パルレ  〜劇 評〜


 ◆ 日本版初演劇評より抜粋

 韓国ミュージカル「パルレ」はソウルの大学路でロングラン中の小劇場ミュージカルだ。昨年この舞台に出会った保坂がほれ込み、演出家を招き日本版を完成させた。 「パルレ」は洗濯の意味。ソウルの路地裏の長屋に引っ越してきた27歳のナヨンは、洗濯物を干しに行って、隣の長屋に住むモンゴル人の青年ソロンゴと知り合う。辛く苦しい境遇にいながら、懸命に生きる市井の人を描いて心が温かくなる。様々な役を演じる脇もいい。再演される時はぜひ観劇をお薦めする。 
【2012年2月28日付毎日新聞 高橋豊氏(客員編集委員)】

 ソウルの裏町に住む庶民の哀歓を描いて、名作「地下鉄1号線」にも匹敵する韓国らしいミュ―ジカルだ。ソウルでは7年間のロングランを続けているという。【中略】 外国人労働者への差別や賃金未払い、主人公が働く書店社長の専横や不当解雇、さらには大家の老婆が一人で支える重度身障者の娘など、経済格差と景気低迷に苦しむ日本にとっても無縁ではない社会問題が満載されている。ハッピーエンドへ持っていくところはいかにもミュージカルらしいが、苦しくとも前を向く、という姿勢が好もしい。
【2012年2月11日付公明新聞 七字英輔氏(演劇評論家)】


 ◎ 日俳優たちが伝えるミュージカル「パルレ」の感動
 日本の人気俳優たちが韓流創作ミュージカル「パルレ」舞台で感動的な演技をみせて話題になっている。東京三越劇場で去る4日始まったミュージカル「パルレ」公演は、平日でも多くの観客が訪れて、ソウルの裏路地で繰り広げられる温かい日常を涙と笑いで描いた「パルレ」公演に、惜しみなき声援を送った。
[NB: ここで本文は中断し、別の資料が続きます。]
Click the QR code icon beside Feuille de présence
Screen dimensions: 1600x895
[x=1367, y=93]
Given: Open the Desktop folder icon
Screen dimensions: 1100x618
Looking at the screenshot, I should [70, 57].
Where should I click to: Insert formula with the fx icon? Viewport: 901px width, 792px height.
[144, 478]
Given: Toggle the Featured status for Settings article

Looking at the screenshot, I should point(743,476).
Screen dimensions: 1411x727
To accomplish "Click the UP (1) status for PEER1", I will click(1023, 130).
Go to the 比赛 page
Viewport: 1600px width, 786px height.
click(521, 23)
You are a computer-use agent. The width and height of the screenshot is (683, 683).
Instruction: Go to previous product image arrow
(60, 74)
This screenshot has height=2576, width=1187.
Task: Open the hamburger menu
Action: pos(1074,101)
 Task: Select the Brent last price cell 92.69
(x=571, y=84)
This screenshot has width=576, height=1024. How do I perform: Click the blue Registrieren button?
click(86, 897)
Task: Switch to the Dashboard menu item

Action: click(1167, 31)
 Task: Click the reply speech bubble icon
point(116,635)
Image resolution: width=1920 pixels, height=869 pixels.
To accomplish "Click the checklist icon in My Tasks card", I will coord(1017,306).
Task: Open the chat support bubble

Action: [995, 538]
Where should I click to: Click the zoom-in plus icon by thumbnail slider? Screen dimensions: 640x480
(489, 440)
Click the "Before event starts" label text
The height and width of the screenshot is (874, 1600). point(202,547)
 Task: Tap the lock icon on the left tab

ピュアーマリーの保坂代表は、「これまで欧米の作品を中心に紹介してきたが、韓国の優れた作品を日本に紹介できてうれしい」、「大震災で苦しんでいる日本にパルレを通じて生きるエネルギーを届けたい」と語り、訪日して直接演出した脚本兼演出家のチュ・ミンジュ氏は、「韓国的な情緒を理解してもらうため、俳優たちとスキンシップしたり会話しながら、少しずつ心を開いて作品を心底理解して頂けた」と回顧しながら「人と人とをつなぐ『パルレ』の魅力を舞台上で十分に生かしてくれてとても感謝している」と話した。 
【2012/02/10 15:30 KST 聯合ニュース】


 ◆ 韓国版初演劇評より抜粋

 ◎ 韓国ミュージカルの垢を落とした、ぼろぼろな日常から育て上げた美しさ
 ミュージカル「洗濯」は澄んでいた。節ごとに込められた切ない歌は、心の奥についた垢をきれいに洗い落してくれる。誰かが、ミュージカルは華麗でファンタジーでなければと言った。しかし、ミュージカルでもぼろぼろな日常を、隠したい社会の断面を、込められることを教えてくれた。リアリティーの勝利であった。 
【2009年5月30日 中央日報 チェ・ミヌ記者】


 ◎ 借家生活の人生たちの悲哀、ユーモラスに描く
 作品の題名にもある“洗濯”は、現実は辛くても夢を忘れない希望を象徴している。”汚れた昨日を洗い流し、埃のような今日をたたき出し、しわくちゃな明日にアイロンをかける”という歌詞はこの作品のテーマだ。苦しい現実が改善されたり解決することはたとえなくても、劇はじめじめとした洗濯物のような路地裏の借家人生の悲哀をユーモアと情愛で洗濯した。
“洗濯”は移住労働者100万人時代と青年失業問題であわただしい今日を送る現代人に、生きることとは何なのかを考えさせる作品である。 
【2008年5月9日 週間同亜 チョ・ヨンシン コラムニスト】


 ◎ 苦しさも洗い流すミュージカル
 歌と踊りが大好きな国民性か、韓国はミュージカルが盛んだ。【中略】
登場人物の暮らしは貧しく苦しい。その苦しさをすべて洗い流してくれるかのように効果的に挟まれているのが、人々の洗濯しているシーンだ。社会的な問題も盛り込まれているが、ストーリーは単純で難しくない。韓国ミュージカルの底力がよくわかる作品だ。